These docs are for Cribl Stream 4.7 and are no longer actively maintained.
See the latest version (4.11).
Tips and Tricks
In designing, supporting, and troubleshooting, complex Cribl Stream deployments and workflows, we’ve found the following general principles helpful.
Every use case is different. Don’t hesitate to contact Cribl Support for help with solving your specific needs.
Architecture and Deployment
Separate Data by Worker Groups, Routes, or Both?
Separate your data volume by Worker Groups, or by Routes, or both. Common business reasons for sorting by Groups include data isolation by business group, ensuring data privacy, and achieving cost savings through geo-isolation. Another consideration is: Which type of separation will be the easiest to understand and manage as your organization grows?
Connecting Cribl Stream Groups/Instances with Same Leader: Cribl HTTP or Cribl TCP
Where Workers share the same Leader, the obvious choices for sending data between those Workers are the Cribl HTTP Source and Destination pair, or the Cribl TCP Source and Destination pair. Either option prevents double-counting of this internal data flow against your on-prem license or Cribl.Cloud plan.
Connecting Stream Groups/Instances with Different Leaders: TCP JSON
When sending between Cribl Stream Worker Groups and/or instances connected to different Leaders, use the TCP JSON Source and Destination pair. While Cribl Stream supports multiple Sources/Destinations for sending and receiving, TCP JSON is ideal because it supports TLS, has solid compression, and is overall well-formatted to maintain data’s structure between sender and receiver.
Input Side: Event Breakers and Timestamping
Validate timestamping and event breaking before turning on a Source.
If a Source supports Event Breakers (e.g., AWS Sources), it is much more efficient to perform JSON unroll in a Breaker, versus in a Pipeline Function.
Routes
Avoid Route Creep
Design data paths to move through as few Routes as possible. This usually means we want to reduce volume of events as early as possible. If most of the events being processed are sent to a Destination by the first Route, this will spare all the other Routes and Pipelines wasted processing cycles and testing against whether filter criteria are met.
Prevent Function Creep
As a mirror principle, clone events as late as possible in the Routes. This will minimize the number of Functions acting on data, to the extent possible.
Leave No Data Behind
Create a catchall Route at the end of the list to explicitly route events that fail to match any Route filters.

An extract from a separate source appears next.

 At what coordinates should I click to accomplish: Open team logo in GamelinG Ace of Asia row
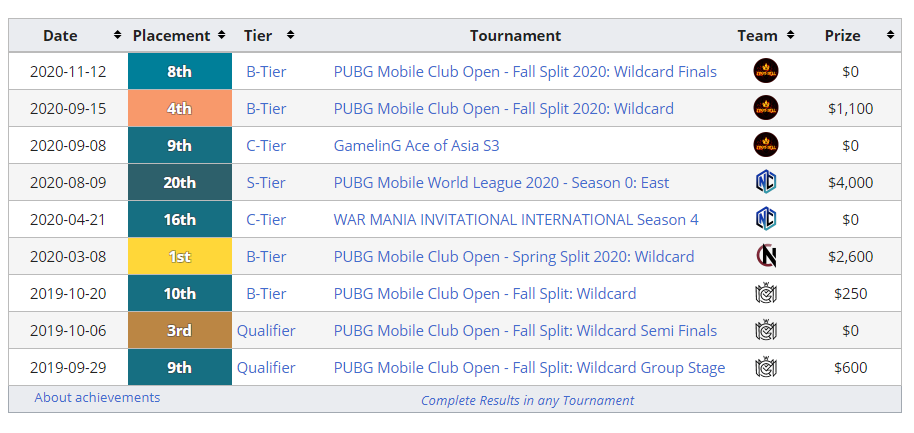765,145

Pipelines and Functions Logic
Don’t Overload Pipelines
Do not use the same Pipeline for both pre-processing and post-processing. This makes isolation and troubleshooting extremely difficult.

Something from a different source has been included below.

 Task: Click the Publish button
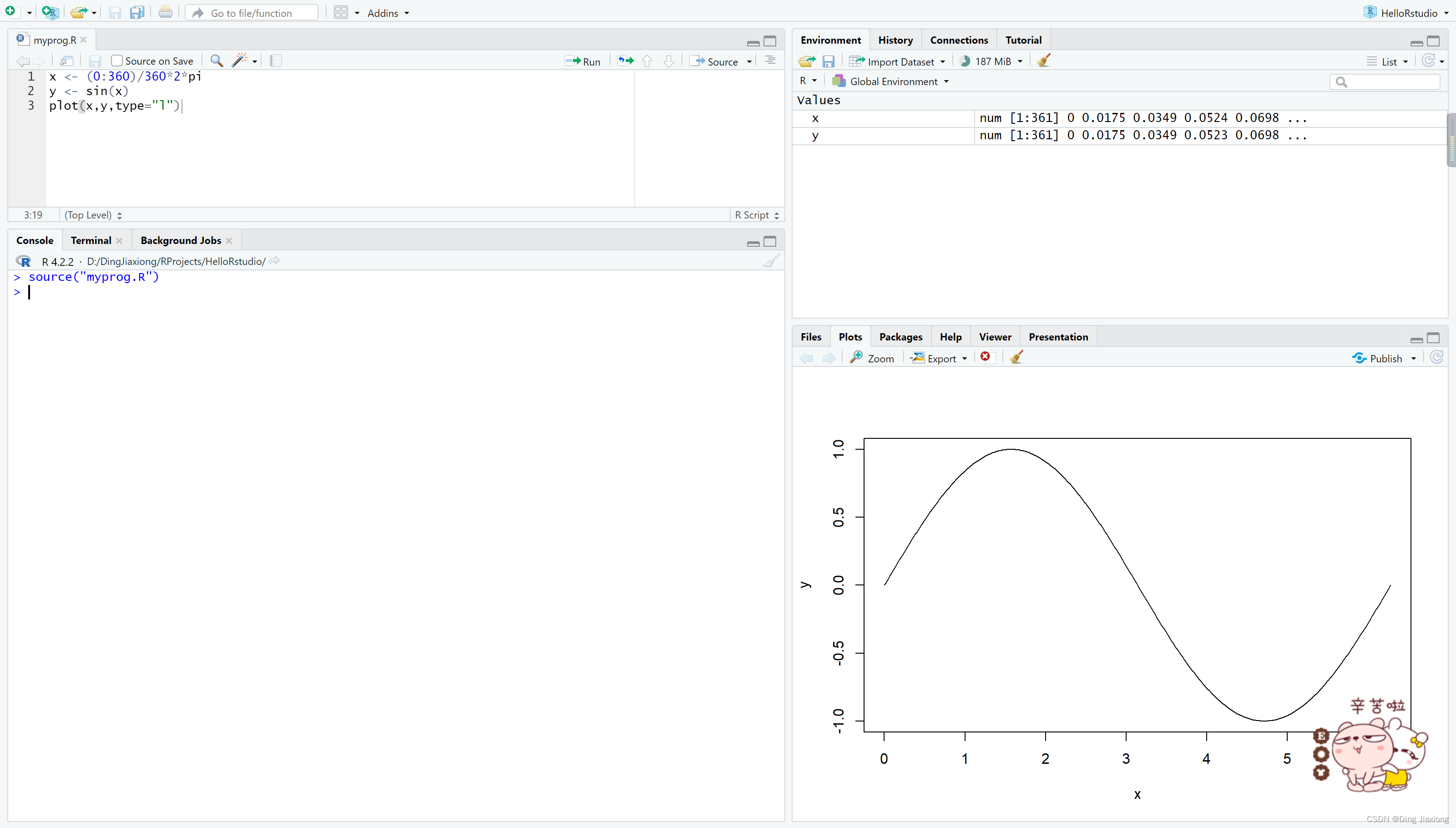pos(1379,358)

Extract or Parse by Desired Yield
If you need to extract one or just a few fields, use the Regex Extract Function. If you need to extract all or most of an event’s fields, use the Parser Function.
Use Function Groups for Legibility
Function groups might be helpful in organizing your Pipeline. These groups are abstractions, purely for visual context, and do not affect the movement of data through Functions. Data will move down the listed Functions, ignoring any grouping assignments.

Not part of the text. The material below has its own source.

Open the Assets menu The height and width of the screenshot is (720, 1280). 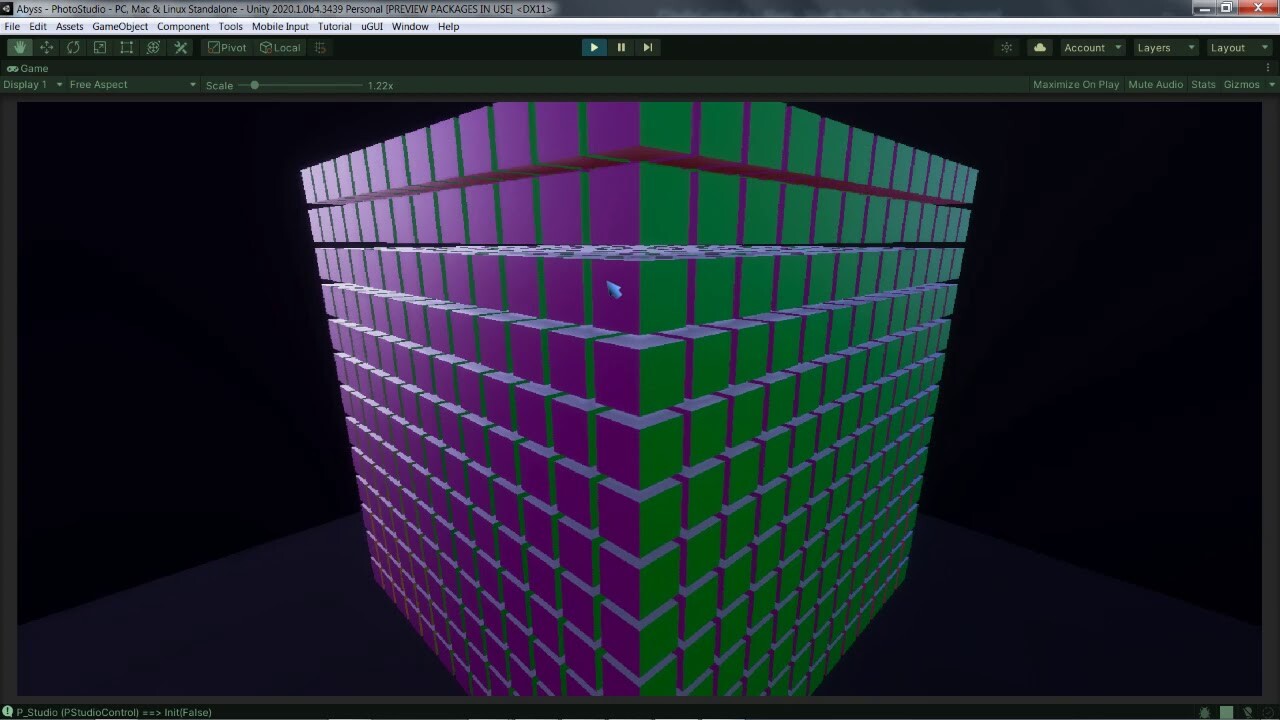69,26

Use Comments to Preserve Legibility
Comment, comment, comment. There is a lot of contextual information which might become lost over time as users continue to advance and add Routes and Pipelines to Cribl Stream. A good principle is to keep the design decisions as simple and easy to understand as possible, and to document the assumptions around each Route and Pipeline in comments as clearly as possible.
Create Expressions Around Fields with Non-Alphanumeric Characters
If there are fields with non-alphanumeric characters – e.g., @timestamp
or user‑agent
or kubernetes.namespace_name
– you can access them using __e['<field-name-here>']
. (Note the single quotes.) For more details, see MDN’s Property Accessors documentation. In any other place where such fields are referenced – e.g., in an Eval Function’s Field names – you should use a single-quoted literal, of the form: '<field-name-here>'
.
Specify Fields’ Precedence Order in Expressions
In any Source that supports adding Fields (Metadata), your Value expression can specify that fields in events should override these fields’ values. E.g., the following expression’s L‑>R/OR logic specifies that if an inbound event includes an index
field, use that field’s value; otherwise, fall back to the myIndex
constant defined here: `${__e['index'] || 'myIndex'}`
.
Break Up _raw
Consider avoiding the use of _raw
as a temporary location for data. Instead, split out explicitly separate fields/variables.
Optimize PQ Using File Size
Consider using a smaller maximum file size in Persistent Queues settings, for better buffering.
Output Side
Although this might be obvious: Ship metrics out to a dedicated alerting/metrics engine (ELK, Grafana, Splunk, etc.)
Troubleshooting
Troubleshoot streams processing systems from right to left. Start at the Destination, and check for block status from the Destination back to the Source.
Don’t run health checks on data ports too frequently, as this can lead to false-positives errors.